Cuando llega Adrianí, estoy listo para marcharme.
– ¿Qué haces vestido de calle? -pregunta, dispuesta a empezar una pelea.
– Me dan el alta y me voy.
– Si no salías hasta el sábado. -Se muerde el labio, pero ya no tiene importancia.
– He convencido a los médicos de que me liberen hoy.
Se queda atónita y yo disfruto de mi triunfo.
Capítulo 19
La terraza del piso de Petrulias equivale en superficie a un apartamento de dos habitaciones y domina media Atenas, con unas vistas cuantitativamente extraordinarias y cualitativamente mediocres. La mirada planea con libertad sobre tejados y terrados deslucidos, parches verdes desperdigados entre el cemento, tendederos de ropa y, a una manzana de distancia, una chica que está tomando el sol en la terraza. Tal vez espera broncearse más rápido con la ayuda de las nubes de contaminación.
En sus tiempos de esplendor, el lugar debía de parecer un jardín colgante. Geranios, margaritas y crisantemos asoman de jardineras y estrechos parterres de cemento que rodean la terraza. En unas macetas enormes, parecidas a las cacerolas gigantes que usaba el ejército para hervir espaguetis, crecen árboles de todo tipo, desde limoneros hasta cipreses. Todo un vergel. La terraza no tiene toldo, sino un par de grandes sombrillas blancas que ofrecen su protección a mesas y sillas de jardín. Me recordó las cafeterías que están de moda en las terrazas de los grandes hoteles, aunque sin camareros. Ahora, sin embargo, las sombrillas blancas han adquirido una tonalidad amarillenta, la mitad de los árboles se han secado y las flores están muertas.

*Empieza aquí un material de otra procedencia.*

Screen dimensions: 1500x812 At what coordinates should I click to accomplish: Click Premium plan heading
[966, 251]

Vlasópulos tenía razón. Petrulias debió de gastarse una fortuna en la decoración del piso: sofás y sillones de cuero y metal, una mesa redonda de cristal grueso, luces de foco y lámparas de luz indirecta.
Si la terraza es como una jungla seca, el interior del piso recuerda la casa de mi cuñada después del terremoto, aunque Petrulias ya no puede volver para ordenar este desastre. Los sillones están patas arriba; los sofás han sido destripados; los libros, expulsados de las estanterías, y el televisor, arrojado al suelo, donde yace con la pantalla rota. El equipo estereofónico exhibe sus entrañas desmadejadas. Lo único que se ha salvado de la calamidad es la mesa de cristal.

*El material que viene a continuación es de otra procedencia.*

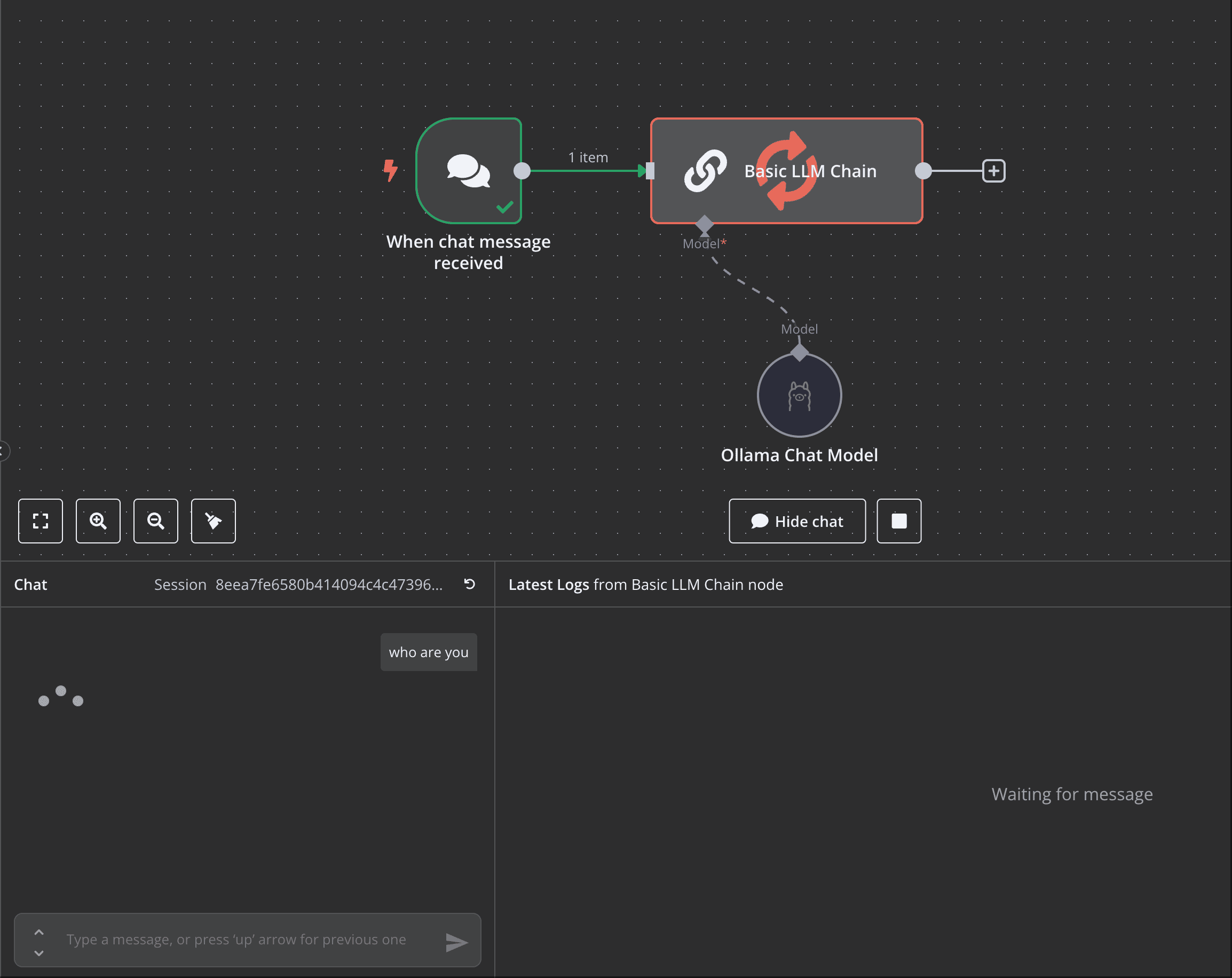Click the red trigger lightning bolt icon
The width and height of the screenshot is (1232, 978).
[390, 170]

Me dirijo al dormitorio. Los mismos estragos: los que estuvieron aquí no se dieron cuenta de que la cama era de agua. Rajaron el colchón y se encontraron con un manantial incontenible, que empapó el suelo de parqué. Me imagino sus caras al recibir la tromba de agua y apenas logro contener la risa. Los cajones del armario están desperdigados por el suelo y la ropa, dispersa sobre la madera mojada. Calcetines y calzoncillos, camisas y camisetas, todo de marca y muy caro. Echo un vistazo a sus trajes, arrugados en el suelo del armario, sobre los zapatos. Son de colores vivos, como la ropa de aquel presentador de televisión. Me siento espectador de otro tipo de reality show: Petrulias muerto y enterrado en el monte de una isla y su casa convertida en un cementerio de objetos de lujo maltratados. No sé qué andaban buscando, pero resulta evidente que no fueron muy cuidadosos. Al examinar el armario encuentro dos camisetas de tela brillante y dos pantalones cortos negros: el uniforme del árbitro.